Jefferies toed the line with the offensive white male comic crowd early in his career, and there are some remnants here. He tries to make a point about Trump’s comment on Mexican immigrants being rapists, slams coal-mining towns for holding on to a dead industry, and winds up with: “I dislike deaf people.” He spends an inordinate amount of time explaining the sexual act of “docking” and will no doubt see some hate mail from the anti-circumcision crowd.
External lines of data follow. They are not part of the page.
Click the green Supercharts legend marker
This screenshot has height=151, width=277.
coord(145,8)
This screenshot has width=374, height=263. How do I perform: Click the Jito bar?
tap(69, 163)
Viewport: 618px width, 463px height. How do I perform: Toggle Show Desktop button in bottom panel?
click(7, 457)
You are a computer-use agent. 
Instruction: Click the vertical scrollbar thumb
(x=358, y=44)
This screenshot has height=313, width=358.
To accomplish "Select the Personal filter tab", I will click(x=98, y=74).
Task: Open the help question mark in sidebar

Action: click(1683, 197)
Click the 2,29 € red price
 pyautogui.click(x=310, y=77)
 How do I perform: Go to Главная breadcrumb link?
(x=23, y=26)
But the special picks up when he gets more introspective. Jefferies takes a seat to address the gun-control routine: “I get more popular after a massacre and that’s not what I want,” he says. After the Las Vegas shooting, he said on his Comedy Central show that Americans essentially allowed it to happen, which of course didn’t sit well with some people. He revisits Las Vegas in the special, and how gun control might have prevented the tragedy before winding into the absurdity of gun ownership for “protection.” In Freedumb he also reassessed the bit, clarifying some of his statements while revealing the routine gained him a more diverse audience.
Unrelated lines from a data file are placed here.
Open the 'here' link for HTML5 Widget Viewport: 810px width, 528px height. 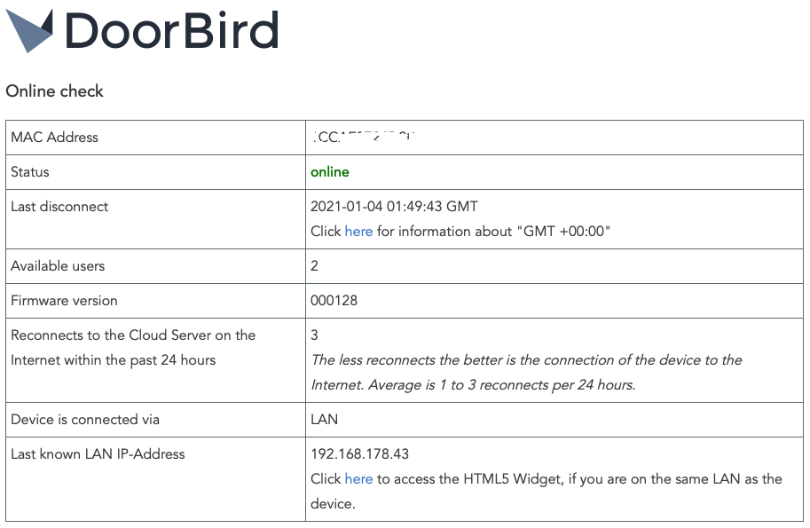pyautogui.click(x=358, y=479)
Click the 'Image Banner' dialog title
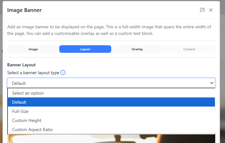Viewport: 225px width, 143px height. click(x=24, y=10)
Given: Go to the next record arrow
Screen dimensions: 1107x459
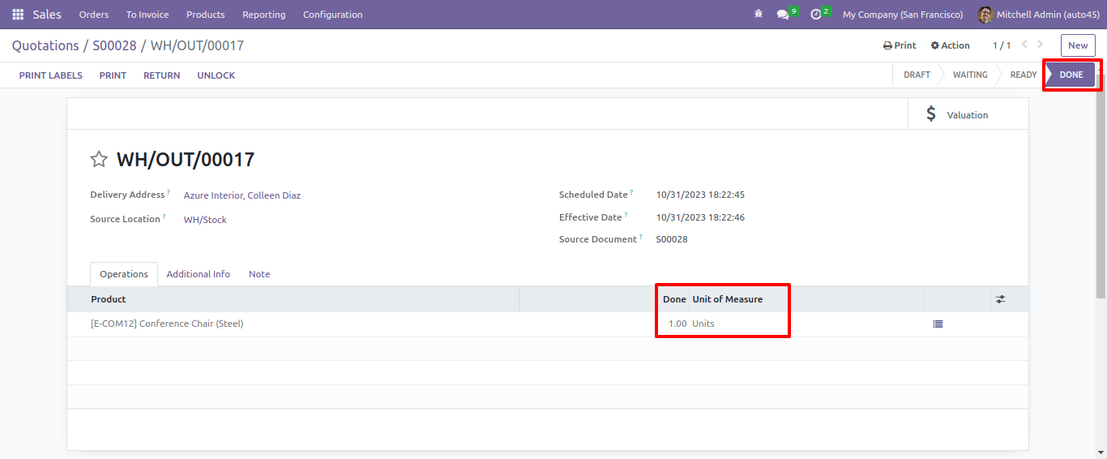Looking at the screenshot, I should (x=1041, y=45).
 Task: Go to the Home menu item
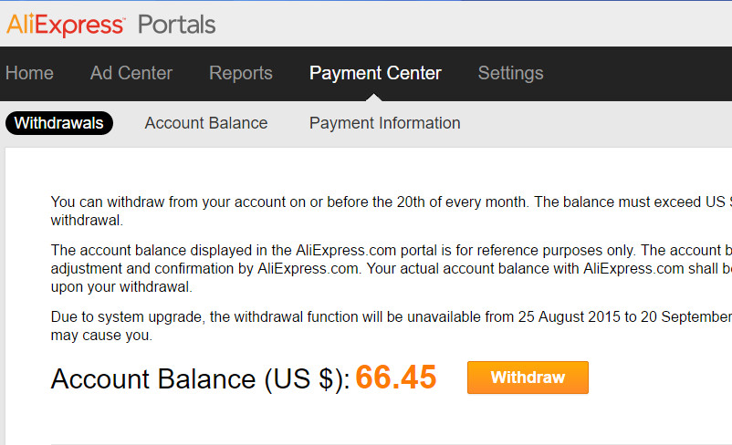(29, 73)
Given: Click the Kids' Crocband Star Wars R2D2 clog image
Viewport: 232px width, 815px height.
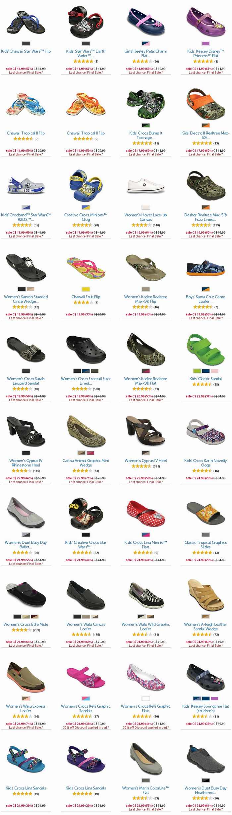Looking at the screenshot, I should coord(26,186).
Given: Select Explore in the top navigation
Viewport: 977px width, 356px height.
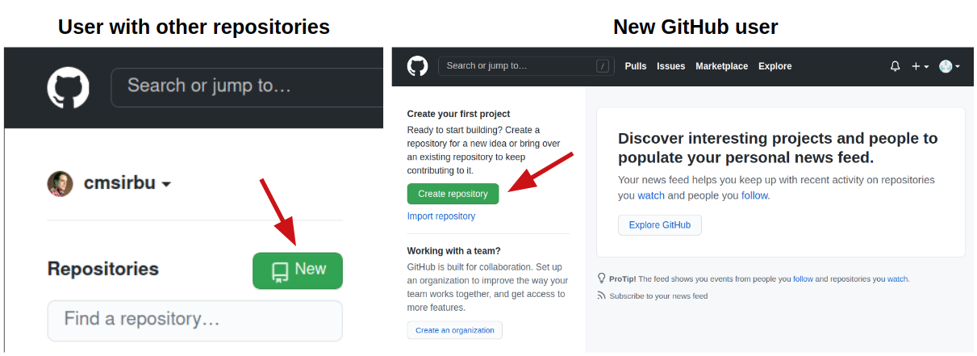Looking at the screenshot, I should (775, 66).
The title of the special could be broadly applied: This is a comic at 40 looking at his place in life. But a story about parenting his 4-year-old son provides another application. Elsewhere, Jefferies addresses his battle with depression and how it also affected his father, balancing out the more button-pushing jokes. However, he manages to tie his gun control bit into a story about performing at a birthday party for Mariah Carey’s boyfriend James Packer with such precision, you almost don’t see it coming.